# THE REQUEST:
Reproduce all of the records below word for word, keeping every line unchanged.

== == ==

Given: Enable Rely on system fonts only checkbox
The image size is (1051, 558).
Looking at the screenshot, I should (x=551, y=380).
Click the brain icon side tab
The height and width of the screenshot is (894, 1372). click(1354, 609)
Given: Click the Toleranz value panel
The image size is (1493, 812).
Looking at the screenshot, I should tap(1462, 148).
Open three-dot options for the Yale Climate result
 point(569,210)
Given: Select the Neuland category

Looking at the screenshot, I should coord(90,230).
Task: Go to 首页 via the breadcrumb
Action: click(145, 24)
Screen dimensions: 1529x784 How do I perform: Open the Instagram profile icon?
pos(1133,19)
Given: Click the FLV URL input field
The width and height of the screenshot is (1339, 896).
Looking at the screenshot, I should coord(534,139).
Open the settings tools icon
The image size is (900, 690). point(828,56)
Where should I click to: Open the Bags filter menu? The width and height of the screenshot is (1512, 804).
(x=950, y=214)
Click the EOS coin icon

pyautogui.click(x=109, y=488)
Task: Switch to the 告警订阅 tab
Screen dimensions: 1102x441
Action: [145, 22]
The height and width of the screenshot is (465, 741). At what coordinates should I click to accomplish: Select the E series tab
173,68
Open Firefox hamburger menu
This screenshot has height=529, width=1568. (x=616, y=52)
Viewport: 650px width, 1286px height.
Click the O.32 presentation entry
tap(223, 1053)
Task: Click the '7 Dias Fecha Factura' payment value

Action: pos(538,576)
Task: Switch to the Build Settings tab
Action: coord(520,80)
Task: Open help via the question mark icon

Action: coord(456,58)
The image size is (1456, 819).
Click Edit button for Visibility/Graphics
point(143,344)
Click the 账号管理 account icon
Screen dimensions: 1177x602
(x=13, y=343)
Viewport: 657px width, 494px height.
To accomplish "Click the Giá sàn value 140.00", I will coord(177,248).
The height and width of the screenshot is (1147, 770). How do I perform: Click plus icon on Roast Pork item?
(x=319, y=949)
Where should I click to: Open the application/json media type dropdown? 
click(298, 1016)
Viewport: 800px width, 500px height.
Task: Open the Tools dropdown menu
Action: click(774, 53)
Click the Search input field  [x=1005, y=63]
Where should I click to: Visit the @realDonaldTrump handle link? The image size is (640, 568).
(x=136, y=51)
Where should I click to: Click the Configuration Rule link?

== == ==

# PROBLEM SOLUTION:
Given: Enable Rely on system fonts only checkbox
The image size is (1051, 558).
Looking at the screenshot, I should (x=551, y=380).
Click the brain icon side tab
The height and width of the screenshot is (894, 1372). click(1354, 609)
Given: Click the Toleranz value panel
The image size is (1493, 812).
Looking at the screenshot, I should tap(1462, 148).
Open three-dot options for the Yale Climate result
 point(569,210)
Given: Select the Neuland category

Looking at the screenshot, I should coord(90,230).
Task: Go to 首页 via the breadcrumb
Action: click(145, 24)
Screen dimensions: 1529x784 How do I perform: Open the Instagram profile icon?
pos(1133,19)
Given: Click the FLV URL input field
The width and height of the screenshot is (1339, 896).
Looking at the screenshot, I should coord(534,139).
Open the settings tools icon
The image size is (900, 690). point(828,56)
Where should I click to: Open the Bags filter menu? The width and height of the screenshot is (1512, 804).
(x=950, y=214)
Click the EOS coin icon

pyautogui.click(x=109, y=488)
Task: Switch to the 告警订阅 tab
Screen dimensions: 1102x441
Action: [145, 22]
The height and width of the screenshot is (465, 741). At what coordinates should I click to accomplish: Select the E series tab
173,68
Open Firefox hamburger menu
This screenshot has height=529, width=1568. (x=616, y=52)
Viewport: 650px width, 1286px height.
Click the O.32 presentation entry
tap(223, 1053)
Task: Click the '7 Dias Fecha Factura' payment value

Action: pos(538,576)
Task: Switch to the Build Settings tab
Action: coord(520,80)
Task: Open help via the question mark icon

Action: coord(456,58)
The image size is (1456, 819).
Click Edit button for Visibility/Graphics
point(143,344)
Click the 账号管理 account icon
Screen dimensions: 1177x602
(x=13, y=343)
Viewport: 657px width, 494px height.
To accomplish "Click the Giá sàn value 140.00", I will coord(177,248).
The height and width of the screenshot is (1147, 770). How do I perform: Click plus icon on Roast Pork item?
(x=319, y=949)
Where should I click to: Open the application/json media type dropdown? 
click(298, 1016)
Viewport: 800px width, 500px height.
Task: Open the Tools dropdown menu
Action: click(774, 53)
Click the Search input field  [x=1005, y=63]
Where should I click to: Visit the @realDonaldTrump handle link? The image size is (640, 568).
(x=136, y=51)
Where should I click to: Click the Configuration Rule link?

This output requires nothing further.